[Stored records]
[Start of Attachment]

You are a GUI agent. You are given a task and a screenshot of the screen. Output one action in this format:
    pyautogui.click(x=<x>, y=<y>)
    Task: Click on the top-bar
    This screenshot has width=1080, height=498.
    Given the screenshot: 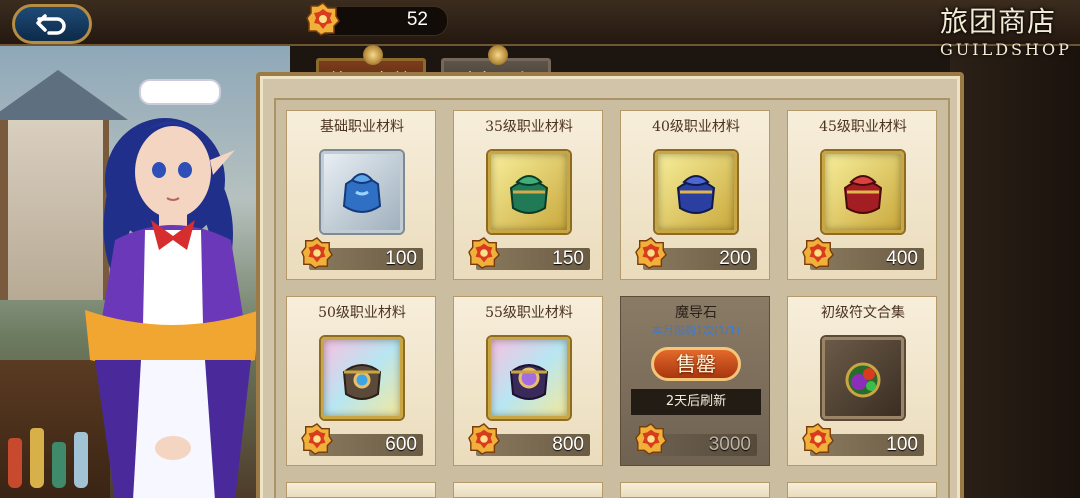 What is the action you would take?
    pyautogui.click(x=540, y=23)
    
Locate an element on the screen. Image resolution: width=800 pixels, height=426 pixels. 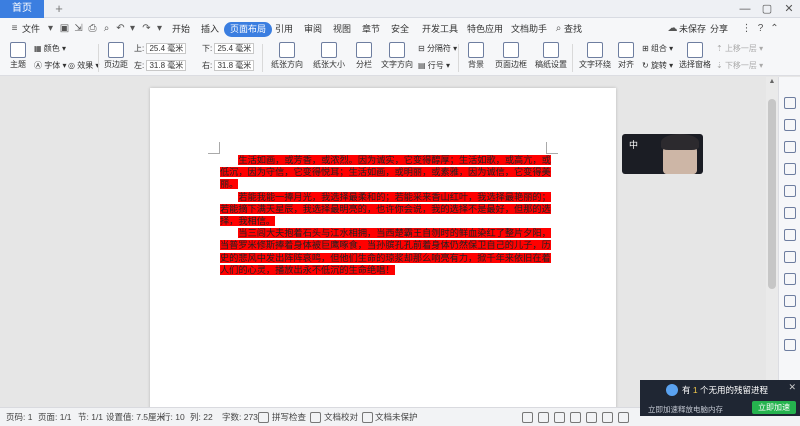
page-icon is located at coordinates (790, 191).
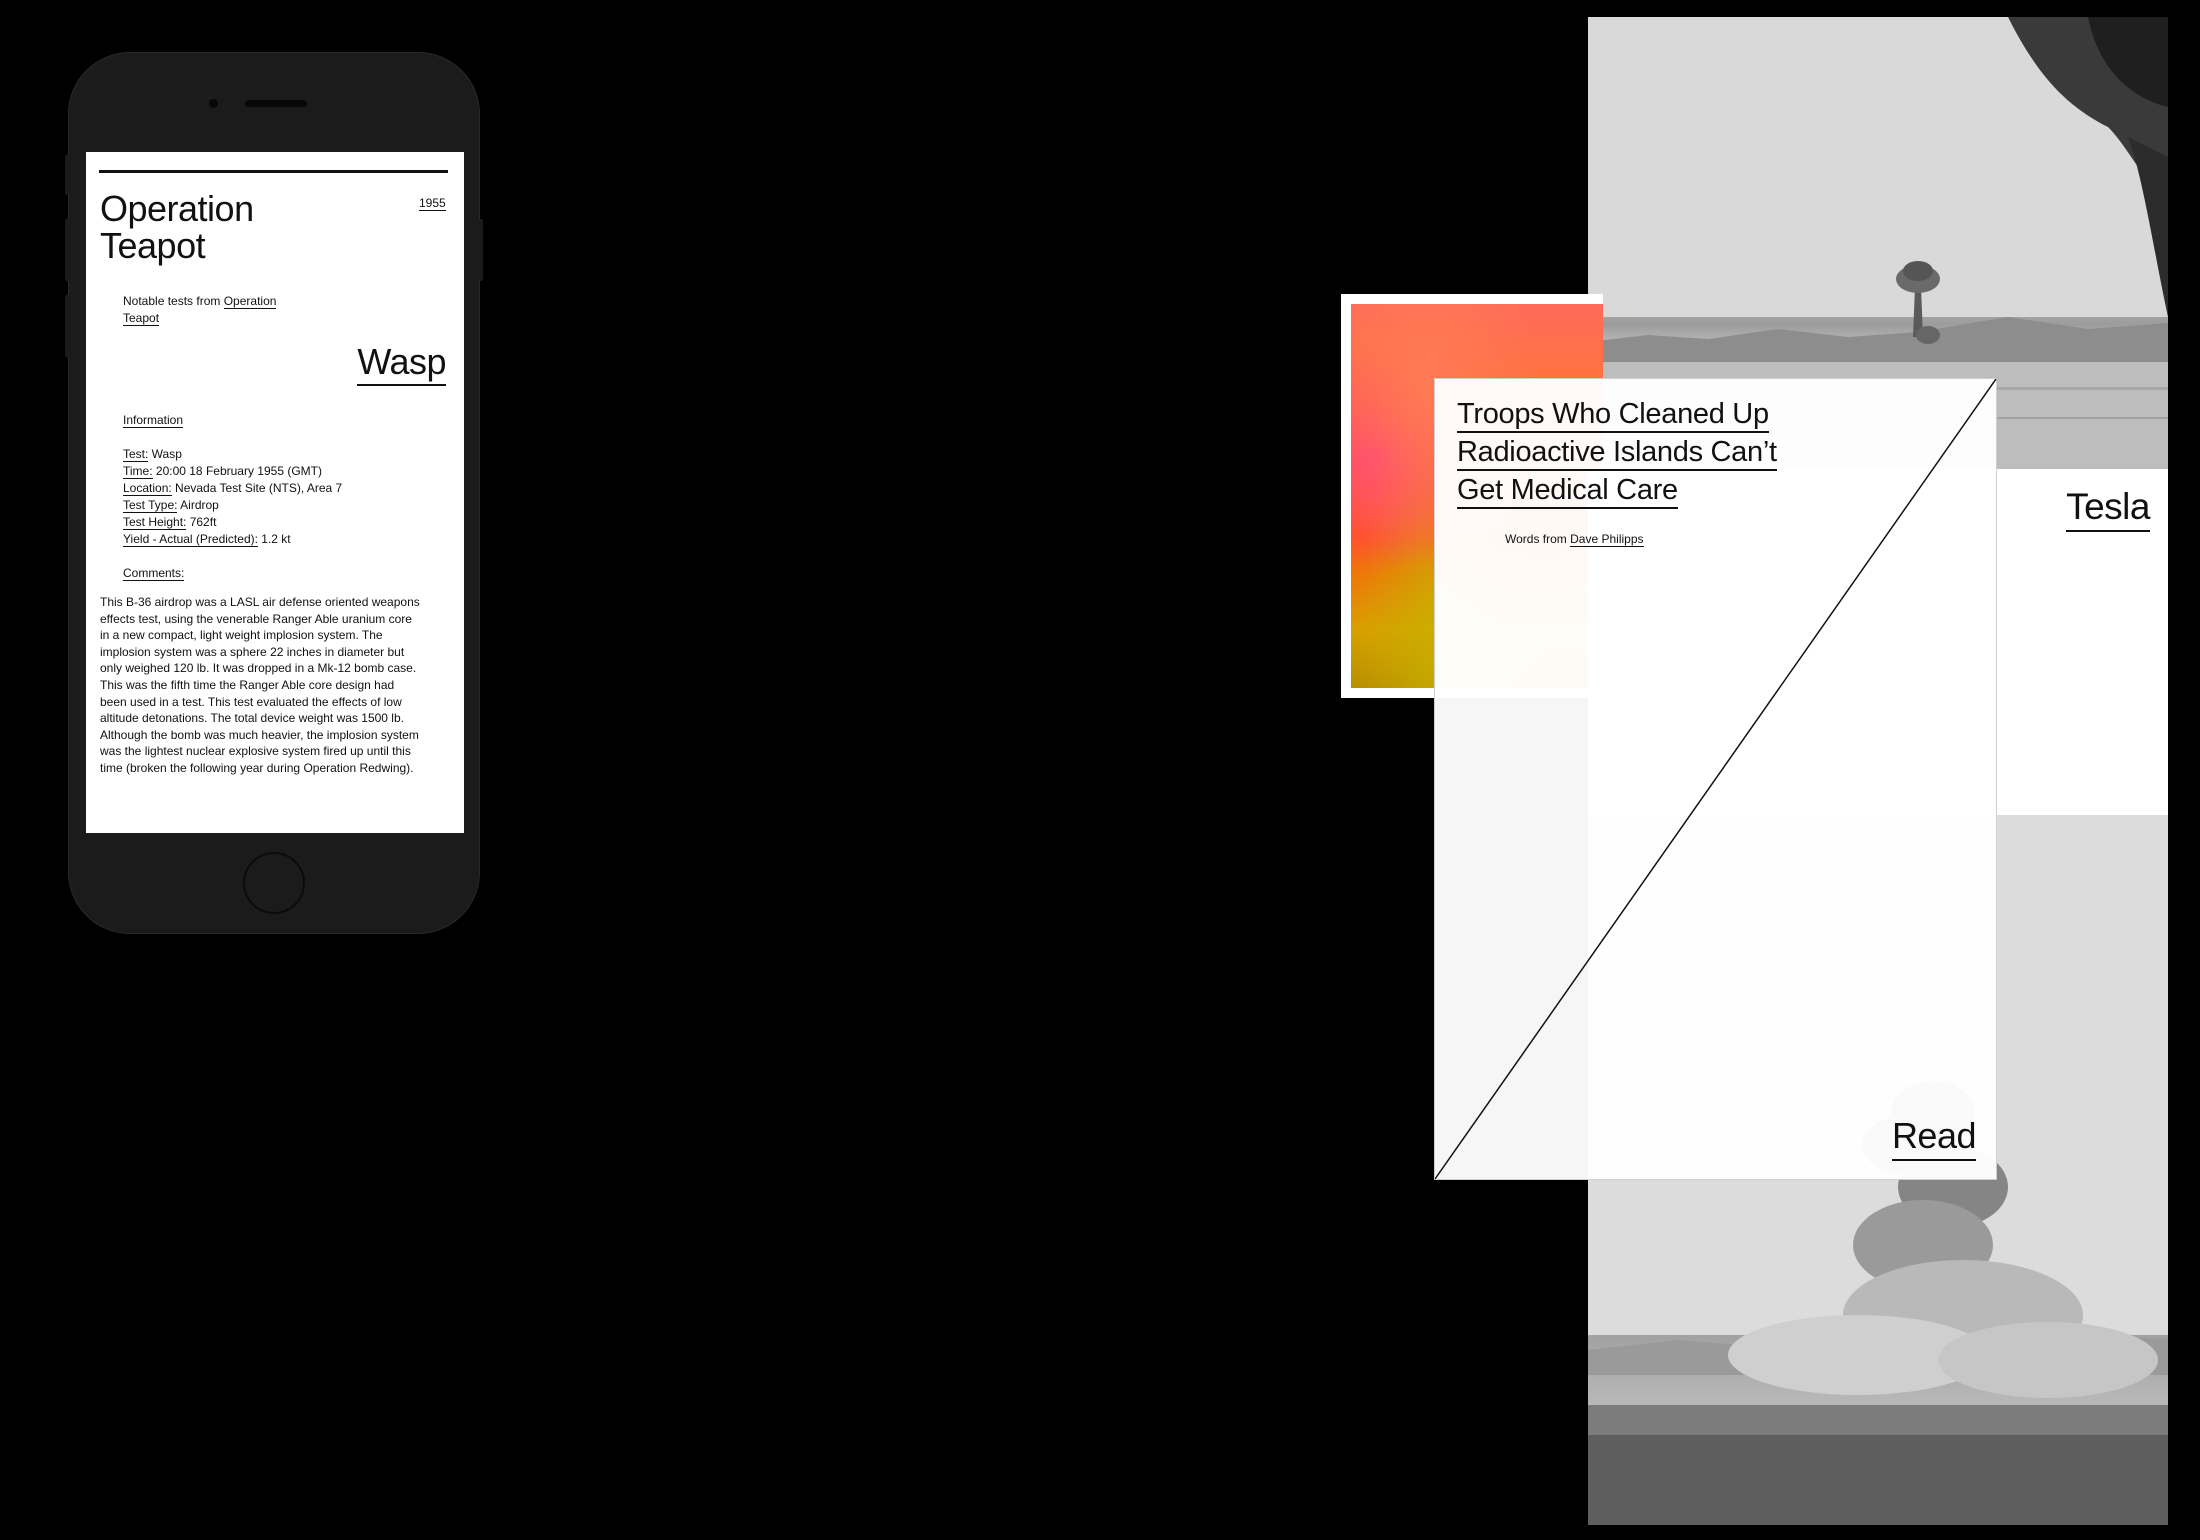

[End of Attachment]

(Task description): Quote the stretch of the material from the line containing "Locate an element" through the end of the material, leaving out the pictures.

(Exercise output):
Locate an element on the screen. Image resolution: width=800 pixels, height=426 pixels. 
page-icon is located at coordinates (790, 191).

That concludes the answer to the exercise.